> **Exercise**: Reproduce the material below, substituting "tap coordinates" for every occurrence of "click coordinates" and leaving everything else unchanged.

-- start Task data --

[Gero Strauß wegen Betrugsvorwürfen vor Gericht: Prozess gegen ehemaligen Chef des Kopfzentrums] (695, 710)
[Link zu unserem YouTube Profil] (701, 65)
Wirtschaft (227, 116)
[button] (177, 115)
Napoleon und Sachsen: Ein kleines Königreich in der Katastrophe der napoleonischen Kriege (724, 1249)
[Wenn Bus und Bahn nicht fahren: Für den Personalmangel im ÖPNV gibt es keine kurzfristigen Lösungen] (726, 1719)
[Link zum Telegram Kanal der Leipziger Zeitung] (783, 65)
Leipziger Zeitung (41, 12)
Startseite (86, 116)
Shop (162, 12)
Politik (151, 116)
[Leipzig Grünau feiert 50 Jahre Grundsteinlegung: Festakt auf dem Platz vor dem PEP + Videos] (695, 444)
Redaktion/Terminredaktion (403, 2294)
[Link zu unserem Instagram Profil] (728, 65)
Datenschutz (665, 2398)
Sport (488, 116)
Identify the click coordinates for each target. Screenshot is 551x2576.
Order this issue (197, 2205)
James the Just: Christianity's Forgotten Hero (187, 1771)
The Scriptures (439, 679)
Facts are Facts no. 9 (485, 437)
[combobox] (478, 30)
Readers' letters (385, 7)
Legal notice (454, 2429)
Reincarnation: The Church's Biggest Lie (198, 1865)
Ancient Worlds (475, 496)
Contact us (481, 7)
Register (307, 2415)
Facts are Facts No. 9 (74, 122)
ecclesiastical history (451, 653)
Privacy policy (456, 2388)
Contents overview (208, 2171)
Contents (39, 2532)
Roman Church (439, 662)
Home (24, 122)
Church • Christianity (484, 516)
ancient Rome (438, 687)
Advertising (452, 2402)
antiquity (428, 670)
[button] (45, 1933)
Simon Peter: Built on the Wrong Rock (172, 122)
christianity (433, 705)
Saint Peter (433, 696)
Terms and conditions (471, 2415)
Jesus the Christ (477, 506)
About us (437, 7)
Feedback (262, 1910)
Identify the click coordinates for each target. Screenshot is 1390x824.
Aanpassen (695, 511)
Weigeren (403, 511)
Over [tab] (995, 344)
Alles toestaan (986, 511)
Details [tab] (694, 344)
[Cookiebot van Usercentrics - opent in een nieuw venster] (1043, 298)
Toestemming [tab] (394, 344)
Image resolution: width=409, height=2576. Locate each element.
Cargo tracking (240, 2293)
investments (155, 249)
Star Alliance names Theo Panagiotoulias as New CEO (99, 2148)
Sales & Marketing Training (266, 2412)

-- end Task data --

> **Written answer**:
[Gero Strauß wegen Betrugsvorwürfen vor Gericht: Prozess gegen ehemaligen Chef des Kopfzentrums] (695, 710)
[Link zu unserem YouTube Profil] (701, 65)
Wirtschaft (227, 116)
[button] (177, 115)
Napoleon und Sachsen: Ein kleines Königreich in der Katastrophe der napoleonischen Kriege (724, 1249)
[Wenn Bus und Bahn nicht fahren: Für den Personalmangel im ÖPNV gibt es keine kurzfristigen Lösungen] (726, 1719)
[Link zum Telegram Kanal der Leipziger Zeitung] (783, 65)
Leipziger Zeitung (41, 12)
Startseite (86, 116)
Shop (162, 12)
Politik (151, 116)
[Leipzig Grünau feiert 50 Jahre Grundsteinlegung: Festakt auf dem Platz vor dem PEP + Videos] (695, 444)
Redaktion/Terminredaktion (403, 2294)
[Link zu unserem Instagram Profil] (728, 65)
Datenschutz (665, 2398)
Sport (488, 116)
Identify the tap coordinates for each target. Screenshot is 551x2576.
Order this issue (197, 2205)
James the Just: Christianity's Forgotten Hero (187, 1771)
The Scriptures (439, 679)
Facts are Facts no. 9 (485, 437)
[combobox] (478, 30)
Readers' letters (385, 7)
Legal notice (454, 2429)
Reincarnation: The Church's Biggest Lie (198, 1865)
Ancient Worlds (475, 496)
Contact us (481, 7)
Register (307, 2415)
Facts are Facts No. 9 (74, 122)
ecclesiastical history (451, 653)
Privacy policy (456, 2388)
Contents overview (208, 2171)
Contents (39, 2532)
Roman Church (439, 662)
Home (24, 122)
Church • Christianity (484, 516)
ancient Rome (438, 687)
Advertising (452, 2402)
antiquity (428, 670)
[button] (45, 1933)
Simon Peter: Built on the Wrong Rock (172, 122)
christianity (433, 705)
Saint Peter (433, 696)
Terms and conditions (471, 2415)
Jesus the Christ (477, 506)
About us (437, 7)
Feedback (262, 1910)
Identify the tap coordinates for each target. Screenshot is 1390x824.
Aanpassen (695, 511)
Weigeren (403, 511)
Over [tab] (995, 344)
Alles toestaan (986, 511)
Details [tab] (694, 344)
[Cookiebot van Usercentrics - opent in een nieuw venster] (1043, 298)
Toestemming [tab] (394, 344)
Image resolution: width=409, height=2576. Locate each element.
Cargo tracking (240, 2293)
investments (155, 249)
Star Alliance names Theo Panagiotoulias as New CEO (99, 2148)
Sales & Marketing Training (266, 2412)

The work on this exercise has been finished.